Dragic zagra jednak w Phoenix

Jeszcze kilka dni temu Goran Dragic zapewniał, że chce zostać w Hiszpanii i grac dla baskijskiego zespołu. Tymczasem w niedzielny wieczór 22-letni Słoweniec doszedł do porozumienia z władzami Phoenix Suns w sprawie 4-letniego kontraktu. W ekipie Słońc były rozgrywający TAU Ceramici Vitorii będzie zmiennikiem Steve’a Nasha.

Jacek Konsek
Jacek Konsek

- On od samego początku chciał grać w Phoenix. Było dla nas bardzo ważne, aby sfinalizować ten kontrakt jeszcze w tym roku. On jest bardzo podekscytowany a ludzie w Phoenix będą z niego zadowoleni. On będzie solidnym zawodnikiem przez wiele lat - powiedział Rade Filipovic, agent Dragicia. 22-letni Goran Dragic od samego początku wpadł w oko Phoenix Suns. W tegorocznym drafcie został wybrany z numerem 15, choć włodarze klubu z Arizony twierdziły, że lepszym rozgrywającym od niego jest tylko Derrick Rose.

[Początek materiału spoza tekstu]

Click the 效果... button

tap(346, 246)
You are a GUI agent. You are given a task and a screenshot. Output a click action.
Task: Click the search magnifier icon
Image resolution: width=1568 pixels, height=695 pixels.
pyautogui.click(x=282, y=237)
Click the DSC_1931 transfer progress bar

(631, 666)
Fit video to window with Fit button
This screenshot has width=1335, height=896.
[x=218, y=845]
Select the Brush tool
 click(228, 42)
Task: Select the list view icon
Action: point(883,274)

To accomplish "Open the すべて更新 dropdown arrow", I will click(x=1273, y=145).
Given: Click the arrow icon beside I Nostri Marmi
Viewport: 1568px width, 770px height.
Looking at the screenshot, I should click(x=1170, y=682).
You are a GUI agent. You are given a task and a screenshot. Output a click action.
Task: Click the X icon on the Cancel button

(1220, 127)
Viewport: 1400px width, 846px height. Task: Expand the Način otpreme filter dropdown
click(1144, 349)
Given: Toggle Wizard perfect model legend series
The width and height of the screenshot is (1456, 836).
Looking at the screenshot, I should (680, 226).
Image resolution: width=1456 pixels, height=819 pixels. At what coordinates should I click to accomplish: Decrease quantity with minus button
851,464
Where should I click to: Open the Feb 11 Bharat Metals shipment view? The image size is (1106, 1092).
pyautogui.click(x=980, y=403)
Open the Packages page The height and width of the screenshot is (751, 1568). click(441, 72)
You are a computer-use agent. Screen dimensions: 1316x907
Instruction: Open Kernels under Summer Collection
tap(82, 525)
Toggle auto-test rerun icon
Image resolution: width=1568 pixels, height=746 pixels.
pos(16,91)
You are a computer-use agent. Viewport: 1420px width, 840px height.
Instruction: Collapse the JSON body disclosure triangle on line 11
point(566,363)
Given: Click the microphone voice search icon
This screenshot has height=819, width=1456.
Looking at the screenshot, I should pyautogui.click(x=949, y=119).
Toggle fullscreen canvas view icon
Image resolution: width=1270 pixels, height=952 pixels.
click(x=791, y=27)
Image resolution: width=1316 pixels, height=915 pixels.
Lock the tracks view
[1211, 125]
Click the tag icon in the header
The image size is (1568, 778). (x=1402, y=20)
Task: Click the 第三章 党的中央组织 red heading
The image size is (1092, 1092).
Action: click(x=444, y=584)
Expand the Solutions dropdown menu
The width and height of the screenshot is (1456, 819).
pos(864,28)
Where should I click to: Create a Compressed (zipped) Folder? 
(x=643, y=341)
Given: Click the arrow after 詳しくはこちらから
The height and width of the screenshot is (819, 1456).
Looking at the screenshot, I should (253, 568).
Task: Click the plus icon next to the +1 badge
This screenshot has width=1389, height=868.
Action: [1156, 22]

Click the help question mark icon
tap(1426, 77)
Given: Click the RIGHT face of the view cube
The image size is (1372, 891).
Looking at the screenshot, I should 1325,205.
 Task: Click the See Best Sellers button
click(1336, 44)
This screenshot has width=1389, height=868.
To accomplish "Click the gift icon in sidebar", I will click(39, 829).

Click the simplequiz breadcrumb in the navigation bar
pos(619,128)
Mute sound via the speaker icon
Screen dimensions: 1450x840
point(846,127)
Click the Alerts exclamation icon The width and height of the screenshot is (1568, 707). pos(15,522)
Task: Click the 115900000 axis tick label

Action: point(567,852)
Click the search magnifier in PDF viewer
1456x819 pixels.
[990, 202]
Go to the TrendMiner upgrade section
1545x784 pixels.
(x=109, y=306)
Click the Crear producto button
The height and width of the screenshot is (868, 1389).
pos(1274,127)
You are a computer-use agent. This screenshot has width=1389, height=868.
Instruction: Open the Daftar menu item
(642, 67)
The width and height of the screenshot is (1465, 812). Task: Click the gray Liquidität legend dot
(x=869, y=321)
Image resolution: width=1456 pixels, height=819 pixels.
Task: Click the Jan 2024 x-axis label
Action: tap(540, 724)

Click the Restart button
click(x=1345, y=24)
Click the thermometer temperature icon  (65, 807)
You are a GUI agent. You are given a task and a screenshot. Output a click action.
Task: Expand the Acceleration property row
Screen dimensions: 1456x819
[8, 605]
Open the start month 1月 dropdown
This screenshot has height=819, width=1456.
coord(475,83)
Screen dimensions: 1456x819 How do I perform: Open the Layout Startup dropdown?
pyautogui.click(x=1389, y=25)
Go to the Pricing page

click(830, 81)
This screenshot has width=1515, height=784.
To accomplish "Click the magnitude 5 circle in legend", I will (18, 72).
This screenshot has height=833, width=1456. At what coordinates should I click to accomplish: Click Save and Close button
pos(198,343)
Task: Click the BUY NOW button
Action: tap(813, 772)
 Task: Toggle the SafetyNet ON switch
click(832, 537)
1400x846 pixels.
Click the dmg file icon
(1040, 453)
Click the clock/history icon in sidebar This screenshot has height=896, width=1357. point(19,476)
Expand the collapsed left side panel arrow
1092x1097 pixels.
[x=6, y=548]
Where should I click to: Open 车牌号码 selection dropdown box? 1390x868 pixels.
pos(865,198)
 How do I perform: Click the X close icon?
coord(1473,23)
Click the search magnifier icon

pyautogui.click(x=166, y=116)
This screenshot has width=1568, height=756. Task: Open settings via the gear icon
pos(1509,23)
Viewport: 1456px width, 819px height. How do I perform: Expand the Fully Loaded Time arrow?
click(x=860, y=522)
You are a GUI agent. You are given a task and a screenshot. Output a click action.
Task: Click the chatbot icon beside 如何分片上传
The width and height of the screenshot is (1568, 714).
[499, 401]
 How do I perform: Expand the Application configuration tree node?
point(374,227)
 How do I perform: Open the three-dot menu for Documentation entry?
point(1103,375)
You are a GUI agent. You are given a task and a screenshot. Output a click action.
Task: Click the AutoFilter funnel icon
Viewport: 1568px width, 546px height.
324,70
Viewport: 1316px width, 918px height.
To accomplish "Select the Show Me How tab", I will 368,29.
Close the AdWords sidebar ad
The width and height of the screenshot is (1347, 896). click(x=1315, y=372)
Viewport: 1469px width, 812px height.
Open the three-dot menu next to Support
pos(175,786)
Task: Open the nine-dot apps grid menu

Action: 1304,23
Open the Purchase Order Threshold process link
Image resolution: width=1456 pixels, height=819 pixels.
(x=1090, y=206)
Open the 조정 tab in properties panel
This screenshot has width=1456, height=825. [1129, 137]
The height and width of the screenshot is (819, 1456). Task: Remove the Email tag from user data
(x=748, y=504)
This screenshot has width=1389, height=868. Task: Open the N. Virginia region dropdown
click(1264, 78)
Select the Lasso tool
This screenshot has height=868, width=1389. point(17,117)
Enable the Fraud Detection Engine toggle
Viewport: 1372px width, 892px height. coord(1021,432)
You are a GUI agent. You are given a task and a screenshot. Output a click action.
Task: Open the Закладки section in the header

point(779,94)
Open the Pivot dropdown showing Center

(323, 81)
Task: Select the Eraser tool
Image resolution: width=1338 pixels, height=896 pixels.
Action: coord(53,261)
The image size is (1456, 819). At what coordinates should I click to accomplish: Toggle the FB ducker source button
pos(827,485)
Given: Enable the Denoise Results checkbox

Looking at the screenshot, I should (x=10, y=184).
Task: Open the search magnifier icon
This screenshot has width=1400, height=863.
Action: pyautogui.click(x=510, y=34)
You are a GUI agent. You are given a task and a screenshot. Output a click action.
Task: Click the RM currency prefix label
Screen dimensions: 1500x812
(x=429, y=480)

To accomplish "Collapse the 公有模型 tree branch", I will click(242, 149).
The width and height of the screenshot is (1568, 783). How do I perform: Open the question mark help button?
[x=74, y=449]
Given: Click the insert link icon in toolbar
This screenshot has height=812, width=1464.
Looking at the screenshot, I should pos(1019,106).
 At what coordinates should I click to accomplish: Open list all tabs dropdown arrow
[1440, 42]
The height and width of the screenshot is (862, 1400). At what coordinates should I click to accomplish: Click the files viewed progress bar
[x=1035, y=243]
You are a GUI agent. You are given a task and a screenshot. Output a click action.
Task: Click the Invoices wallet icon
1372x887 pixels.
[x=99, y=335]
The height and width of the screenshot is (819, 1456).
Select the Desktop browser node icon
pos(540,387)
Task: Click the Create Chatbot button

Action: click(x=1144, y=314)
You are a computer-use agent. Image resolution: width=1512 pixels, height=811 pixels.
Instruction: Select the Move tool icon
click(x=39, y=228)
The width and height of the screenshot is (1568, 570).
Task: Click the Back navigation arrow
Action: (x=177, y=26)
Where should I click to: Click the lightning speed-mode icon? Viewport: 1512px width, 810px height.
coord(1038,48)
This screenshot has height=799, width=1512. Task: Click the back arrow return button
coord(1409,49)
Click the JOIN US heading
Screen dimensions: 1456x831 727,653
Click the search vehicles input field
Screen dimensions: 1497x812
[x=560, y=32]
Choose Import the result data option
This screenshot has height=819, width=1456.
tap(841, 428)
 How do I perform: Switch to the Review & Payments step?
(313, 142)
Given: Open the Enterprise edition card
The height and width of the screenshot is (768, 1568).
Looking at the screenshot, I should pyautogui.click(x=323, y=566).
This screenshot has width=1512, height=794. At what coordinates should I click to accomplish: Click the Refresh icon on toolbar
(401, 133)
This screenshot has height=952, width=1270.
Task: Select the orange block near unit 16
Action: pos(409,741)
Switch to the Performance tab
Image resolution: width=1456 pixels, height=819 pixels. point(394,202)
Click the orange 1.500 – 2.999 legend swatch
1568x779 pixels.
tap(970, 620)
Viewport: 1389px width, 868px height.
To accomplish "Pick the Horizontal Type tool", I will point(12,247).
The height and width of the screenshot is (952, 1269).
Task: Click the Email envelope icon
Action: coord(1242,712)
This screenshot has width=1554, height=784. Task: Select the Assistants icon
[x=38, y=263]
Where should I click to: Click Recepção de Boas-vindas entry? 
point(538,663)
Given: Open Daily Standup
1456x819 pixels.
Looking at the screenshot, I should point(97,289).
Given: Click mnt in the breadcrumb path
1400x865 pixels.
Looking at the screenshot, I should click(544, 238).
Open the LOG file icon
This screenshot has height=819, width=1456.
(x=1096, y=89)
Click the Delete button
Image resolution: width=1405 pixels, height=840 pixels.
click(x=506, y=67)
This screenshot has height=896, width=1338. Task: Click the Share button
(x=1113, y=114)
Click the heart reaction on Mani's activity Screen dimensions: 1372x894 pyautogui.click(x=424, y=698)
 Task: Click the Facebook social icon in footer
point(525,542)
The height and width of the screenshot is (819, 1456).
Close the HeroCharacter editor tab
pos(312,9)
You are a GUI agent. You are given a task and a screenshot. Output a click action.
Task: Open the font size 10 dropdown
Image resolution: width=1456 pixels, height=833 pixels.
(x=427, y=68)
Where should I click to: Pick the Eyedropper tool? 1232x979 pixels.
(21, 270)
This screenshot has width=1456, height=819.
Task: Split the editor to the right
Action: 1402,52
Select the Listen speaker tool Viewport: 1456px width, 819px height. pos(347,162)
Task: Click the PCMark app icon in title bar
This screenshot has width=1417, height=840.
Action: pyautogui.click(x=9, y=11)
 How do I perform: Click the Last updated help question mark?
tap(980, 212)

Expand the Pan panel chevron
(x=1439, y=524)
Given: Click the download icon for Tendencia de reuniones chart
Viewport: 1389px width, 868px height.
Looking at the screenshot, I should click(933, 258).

Umowa będzie mogła zostać podpisana, bowiem osiągnięto porozumienie w sprawie wykupienia kontraktu Dragica z TAU Ceramici Vitorii. Phoenix zapłaci 500 tysięcy dolarów z tej kwoty, resztę będzie musiał pokryć sam zawodnik. Mówi się, że w pierwszym roku gry w NBA 22 latek zarobi około 2 milionów dolarów. - Kiedy byłem dzieckiem zawsze marzyłem o grze w NBA. Marzyłem także o tym, aby zostać wybranym przez Phoenix Suns - mówił Dragic tuż po wyborze w czerwcowym drafcie.